**出題 A:** 次の(i)〜(iii)が課題文と合致するかをそれぞれ「はい」か「いいえ」で答え、判断の決め手となる課題文の語句をそのまま引用してください。(i) 完成したロッドの仕舞寸は23cmである。(ii) 継いだチタンティップの長さは12cmである。(iii) サブネームはウルトラマンのカプセル怪獣から取られている。

**課題文:**
%%
プロックス小技小物140 テレスコロッド
驚くなかれ これが11本継のベンドカーブだ!!

ティップのグラスソリッドは柔らかいものの、そこからは思いの外パワフル。フィネスロッドを想定してましたが、これは予想以上に汎用性高そう…。

少し方針転換し、ライト寄りのバーサタイルロッドとして仕上げることに。ここからが腕の見せ所です。

この興奮をTwitterで呟いたところ、変態(褒め言葉)ビルダーさんたちから反応があり、小技小物のカスタム大会といったノリに。こういうのSNSならでは。楽しいんですよねぇ。

またこのカスタムに熱が入った理由がもう一つ。ロッドビルド界では神と崇められるモーリスグラファイトワークス安達氏の存在があります。彼がちょうど20cm級の渓流テレスコベイトロッドを試作しているという記事を知りました。早速雑誌を見たところ、さすが神。とんでもなく美しい仕上がりです。しかもグラス素材にチタンティップを採用。天才です。この記事を見たことで真剣に探し始めたからこそ、小技小物にたどり着きました。尊敬しつつ、負けたくない。

それからしばらく竿をシコシコお触りしてました。特にティップとグリップの仕様を悩みながら。で、私は宣言しました。敗北宣言。神よあなたがNo.1です。私もチタンティップでいきます。

ちょうどアジングロッド向けにチタンティップの加工をやった後で、太チタンにかなり可能性を感じていました。この竿にアジングロッドなどとは違うハードなチタンを継いだら面白いはず。早速やってみましたよ。

チタンティップテレスコロッド
ハードショートチタンティップ

グラスソリッドティップから、8cmの1.5mm→0.9mm超ショートハード急テーパーチタンティップへ。グラスの感度を補い、テレスコ最大のリスクであるティップ破損を防止。さらには意外と硬いこの竿を曲げていくウェイト的役割を期待。とりあえずガイドと仮のリールシートを載せてテストしたところ、これがどハマり。リール次第で0.5gジグ単から1ozの羽根モノまで振り切れる驚異的汎用性。しかもちゃんと反響感度がある。もたれ感度はないものの、アジでも竿曲がるし、コイ掛けても取り込めるパワーもある。ありがとうプロックスのお姉さん(´;Д;`)

で、色々グリップも悩んだ結果ようやく仕様が決まり、完成しました。

超小継テレスコロッド
小技小物140改 ミクラス

素材:プロックス小技小物140超硬
仕舞寸:23cm(本体18.5cm)
継数:11+1 全長:4ft11in
適合重量:0.5〜28g 材質:Sグラス+チタン

サブネームは、大好きウルトラマンよりカプセル怪獣ミクラスとしました。(特に小さい以外にミクラス要素なし)

デザインはベースをリスペクトで、ピンク調の和柄を踏襲しつつ趣味全開。グリップの藤巻きはなかなか楽しかった作業で、握り心地もよきです。

ガイドはC-IMとTC-IMをギリギリまで切削。トップはT-LFFTT3。これで仕舞を抑えつつ、トップは1番ガイドにすっぽり隠れます。これでライン結んだまま雑に仕舞っても破損リスクは最小です。
%%
**データ抜粋:**
%%
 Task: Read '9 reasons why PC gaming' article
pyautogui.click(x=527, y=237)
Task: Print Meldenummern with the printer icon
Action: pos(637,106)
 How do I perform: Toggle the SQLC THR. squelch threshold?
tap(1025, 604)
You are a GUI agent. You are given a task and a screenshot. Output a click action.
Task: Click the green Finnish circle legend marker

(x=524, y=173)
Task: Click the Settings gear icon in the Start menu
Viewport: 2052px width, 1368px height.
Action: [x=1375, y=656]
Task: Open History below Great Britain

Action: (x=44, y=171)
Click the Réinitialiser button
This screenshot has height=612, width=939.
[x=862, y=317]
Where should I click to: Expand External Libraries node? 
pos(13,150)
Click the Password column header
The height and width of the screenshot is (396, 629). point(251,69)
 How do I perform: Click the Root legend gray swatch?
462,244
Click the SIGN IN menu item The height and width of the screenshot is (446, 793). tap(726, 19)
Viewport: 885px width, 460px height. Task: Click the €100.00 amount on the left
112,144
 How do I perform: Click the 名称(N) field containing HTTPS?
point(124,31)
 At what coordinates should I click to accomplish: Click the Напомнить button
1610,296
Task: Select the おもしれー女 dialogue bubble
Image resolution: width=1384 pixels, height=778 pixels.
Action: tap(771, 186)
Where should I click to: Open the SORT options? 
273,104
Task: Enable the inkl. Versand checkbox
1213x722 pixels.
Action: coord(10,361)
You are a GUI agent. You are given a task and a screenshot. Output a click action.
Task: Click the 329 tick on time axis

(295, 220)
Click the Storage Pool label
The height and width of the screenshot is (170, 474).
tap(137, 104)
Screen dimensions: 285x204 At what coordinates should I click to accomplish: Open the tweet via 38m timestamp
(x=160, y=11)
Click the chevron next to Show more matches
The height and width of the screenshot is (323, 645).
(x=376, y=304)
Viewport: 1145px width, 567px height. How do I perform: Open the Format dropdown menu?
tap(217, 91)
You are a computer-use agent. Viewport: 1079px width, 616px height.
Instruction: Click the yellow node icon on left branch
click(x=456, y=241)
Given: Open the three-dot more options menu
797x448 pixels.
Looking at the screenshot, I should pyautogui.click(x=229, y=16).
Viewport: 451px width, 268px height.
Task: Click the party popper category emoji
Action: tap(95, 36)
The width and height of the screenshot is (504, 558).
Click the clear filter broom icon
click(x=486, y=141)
%%
**出題 B:** レコードのうち、「How do I perform: Toggle」を含む行から「Action: tap(95, 36)」を含む行までを、「How do I perform」を「How can I」に入れ替えて示してください。それ以外の箇所は元のままとし、該当範囲の行だけを示してください。

**正解 A:**
(i) はい。「仕舞寸:23cm(本体18.5cm)」
(ii) いいえ。「8cmの1.5mm→0.9mm超ショートハード急テーパーチタンティップ」
(iii) はい。「大好きウルトラマンよりカプセル怪獣ミクラスとしました」

**正解 B:**
 How can I: Toggle the SQLC THR. squelch threshold?
tap(1025, 604)
You are a GUI agent. You are given a task and a screenshot. Output a click action.
Task: Click the green Finnish circle legend marker

(x=524, y=173)
Task: Click the Settings gear icon in the Start menu
Viewport: 2052px width, 1368px height.
Action: [x=1375, y=656]
Task: Open History below Great Britain

Action: (x=44, y=171)
Click the Réinitialiser button
This screenshot has height=612, width=939.
[x=862, y=317]
Where should I click to: Expand External Libraries node? 
pos(13,150)
Click the Password column header
The height and width of the screenshot is (396, 629). point(251,69)
 How can I: Click the Root legend gray swatch?
462,244
Click the SIGN IN menu item The height and width of the screenshot is (446, 793). tap(726, 19)
Viewport: 885px width, 460px height. Task: Click the €100.00 amount on the left
112,144
 How can I: Click the 名称(N) field containing HTTPS?
point(124,31)
 At what coordinates should I click to accomplish: Click the Напомнить button
1610,296
Task: Select the おもしれー女 dialogue bubble
Image resolution: width=1384 pixels, height=778 pixels.
Action: tap(771, 186)
Where should I click to: Open the SORT options? 
273,104
Task: Enable the inkl. Versand checkbox
1213x722 pixels.
Action: coord(10,361)
You are a GUI agent. You are given a task and a screenshot. Output a click action.
Task: Click the 329 tick on time axis

(295, 220)
Click the Storage Pool label
The height and width of the screenshot is (170, 474).
tap(137, 104)
Screen dimensions: 285x204 At what coordinates should I click to accomplish: Open the tweet via 38m timestamp
(x=160, y=11)
Click the chevron next to Show more matches
The height and width of the screenshot is (323, 645).
(x=376, y=304)
Viewport: 1145px width, 567px height. How can I: Open the Format dropdown menu?
tap(217, 91)
You are a computer-use agent. Viewport: 1079px width, 616px height.
Instruction: Click the yellow node icon on left branch
click(x=456, y=241)
Given: Open the three-dot more options menu
797x448 pixels.
Looking at the screenshot, I should pyautogui.click(x=229, y=16).
Viewport: 451px width, 268px height.
Task: Click the party popper category emoji
Action: tap(95, 36)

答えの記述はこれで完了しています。